Le jugement sera infirmé en ce qu'il a débouté le salarié de cette demande.

Sur le rappel de salaire et de prime pour le 13ème mois.

M. [E] sollicite une rémunération au titre des objectifs prévus dans le contrat de travail qui prévoit une augmentation de son salaire à compter d'octobre 2016, si les objectifs sont atteints. Il indique que l'employeur reconnaît qu'il ne lui a pas fixé d'objectifs et qu'en conséquence, cette augmentation lui est due.

L'employeur répond que le salarié n'a pas atteint ses objectifs et produit un tableau comprenant les différents objectifs (pièce 2 bis), qui n'est pas contesté par le salarié.

Or, le versement de la prime exceptionnelle de novembre s'explique par l'absence d'atteinte des objectifs de M. [E] et vise à compenser l'absence d'augmentation du salaire. Dès lors, la demande de rappel de salaire n'est pas justifiée, pas plus que celle fondée sur la prime du 13ème mois.

Le jugement qui a fait droit en partie à ces demandes sera infirmé.

Sur la procédure abusive,

L'employeur sollicite des dommages et intérêts en reprenant la motivation du conseil de prud'hommes qui a caractérisé le caractère abusif de la procédure en ce que l'action en contestation du licenciement était abusive, M. [E] avait tenté de communiquer des pièces en violation du principe du contradictoire et l'affaire avait fait l'objet de deux radiations.

Le salarié conclut au débouté de cette demande.

L'abus du droit d'agir en justice n'est caractérisé qu'en cas de malice ou de mauvaise foi.

Or, il est partiellement fait droit aux demandes du salarié, si bien que sa saisine de la juridiction prud'homale ne peut constituer un abus.
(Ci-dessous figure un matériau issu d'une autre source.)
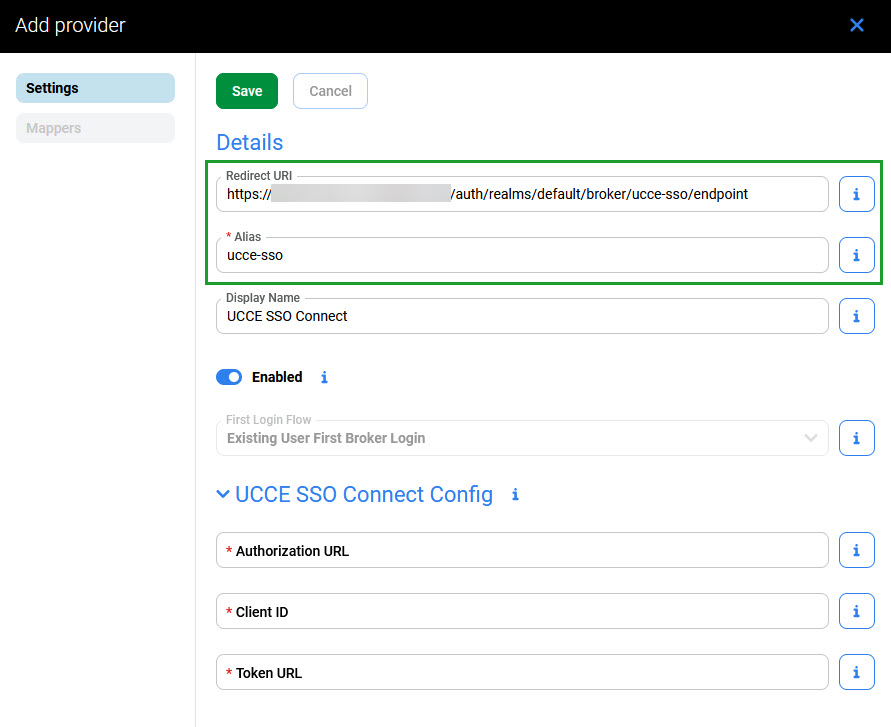Screen dimensions: 891x727
Task: Save the provider settings
Action: [247, 91]
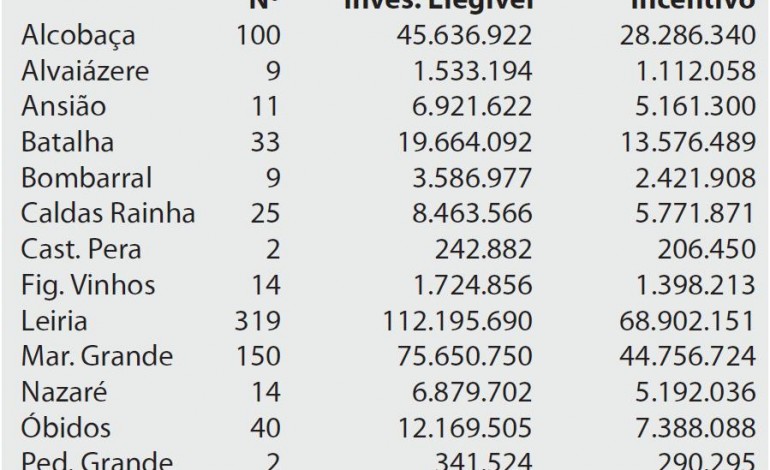Select the Caldas Rainha row label

tap(107, 215)
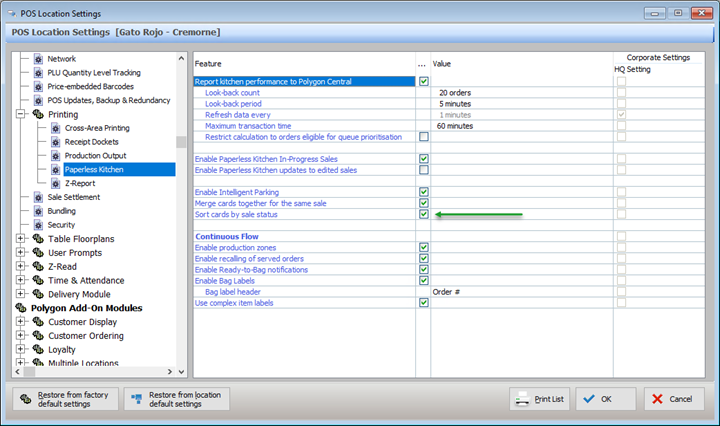Click the gear icon beside Bundling
The width and height of the screenshot is (720, 426).
pos(38,211)

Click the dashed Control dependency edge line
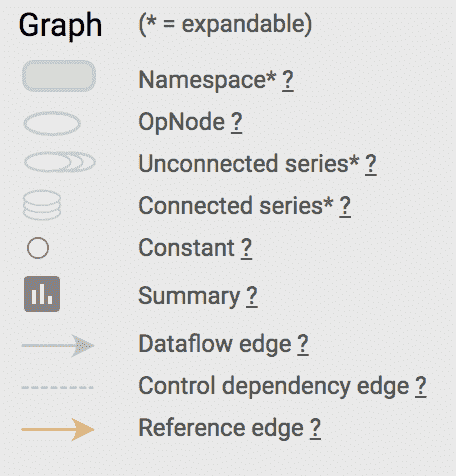pos(57,387)
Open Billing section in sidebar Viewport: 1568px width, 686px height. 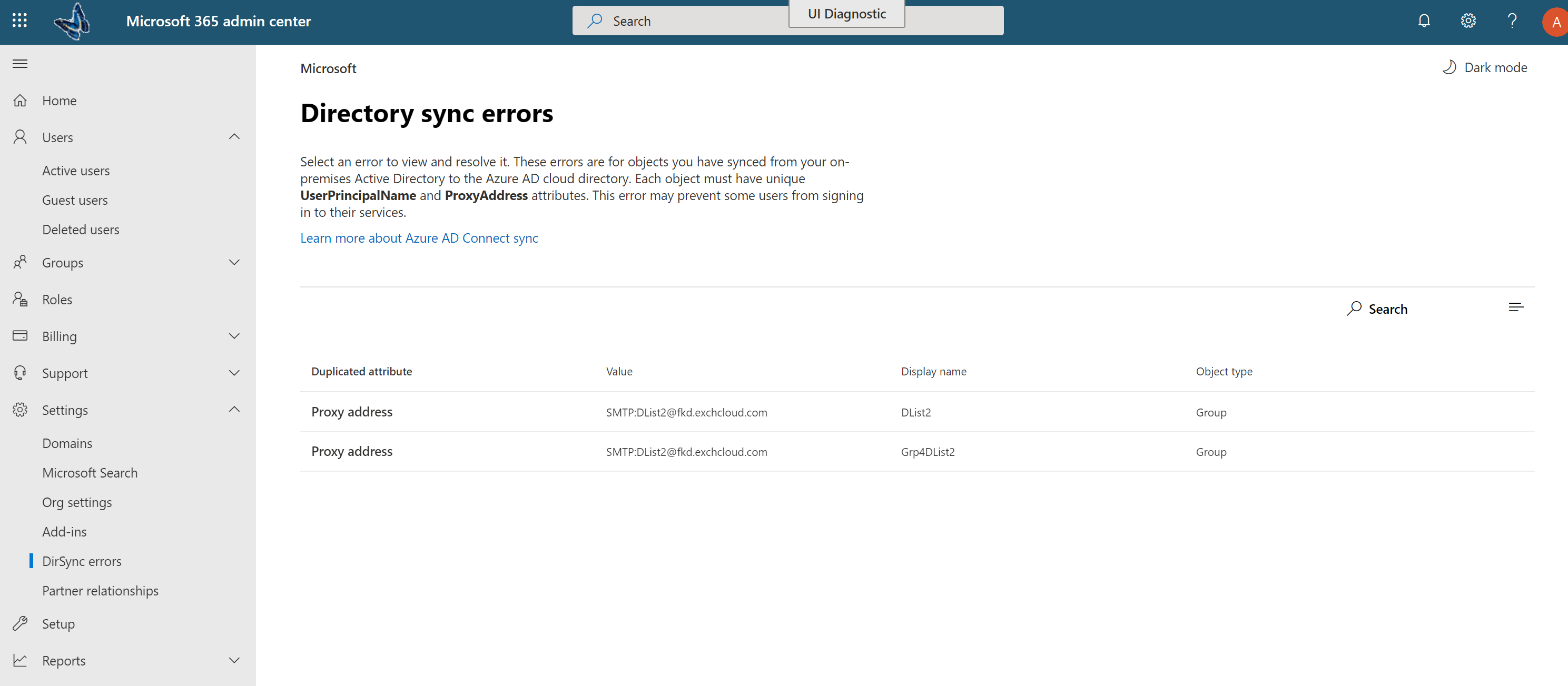click(x=128, y=335)
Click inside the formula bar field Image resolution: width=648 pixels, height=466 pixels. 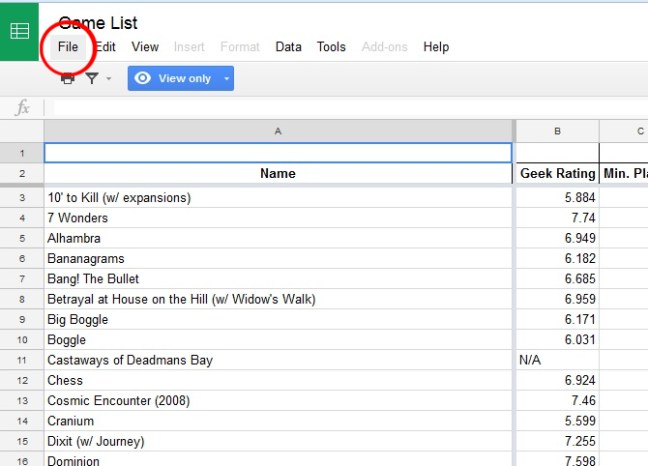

Au surplus, aucun élément n'établit que M. [E] est responsable d'une tentative de violation du principe du contradictoire et de l'absence de diligences en première instance.

Le jugement qui a fait droit à cette demande sera infirmé.

Sur les autres demandes,

Partie perdante, la société L'immobilière du moulin de l'Essonne sera condamnée aux dépens de première instance et d'appel.

La société devra indemniser M. [E] de ses frais irrépétibles engagés en première instance et en appel à hauteur de 1.500 euros.

Le jugement sera infirmé en conséquence.

L'intimée sera déboutée de sa demande au titre des frais irrépétibles.

PAR CES MOTIFS

La cour, statuant publiquement, en dernier ressort, par arrêt contradictoire mis à disposition au greffe,

REJETTE la demande de la société L'immobilière du moulin de l'Essonne visant à écarter des débats les pièces 24, 25 et 26 de M. [S] [E],

CONFIRME le jugement en ce :

- qu'il a débouté M. [E] de sa demande de paiement de l'indemnité de préavis et de salaire pendant la période de la mise à pied conservatoire, outre les congés payés y afférent,

- qu'il a débouté M. [S] [E] de ses demandes au titre de l'indemnité de licenciement, de la procédure irrégulière de licenciement,

- qu'il a débouté la société L'immobilière du moulin de l'Essonne de sa demande de dommages et intérêts pour préjudice d'image et de désorganisation de l'entreprise,

L'INFIRME pour le surplus,

Statuant à nouveau des chefs infirmés et y ajoutant,

DIT que le licenciement de M. [S] [E] est fondé sur une faute grave,

CONDAMNE la société L'immobilière du moulin de l'Essonne à payer à M. [S] [E] :

- 4'875,15 euros brut à titre de commissions sur les ventes réalisées,

- 1.754 euros brut à titre de prime exceptionnelle,

- 175,40 euros brut au titre des congés payés y afférent,

- 1.500 euros au titre des frais irrépétibles,

DÉBOUTE M. [S] [E] de sa demande au titre du rappel de salaire et du 13ème mois,

DÉBOUTE la société L'immobilière du moulin de l'Essonne de sa demande de dommages et intérêts pour procédure abusive,

CONDAMNE la société l'Immobilière du moulin de l'Essonne aux dépens de la procédure de première instance et d'appel,

DÉBOUTE la société l'Immobilière du moulin de l'Essonne de sa demande au titre des frais  irrépétibles.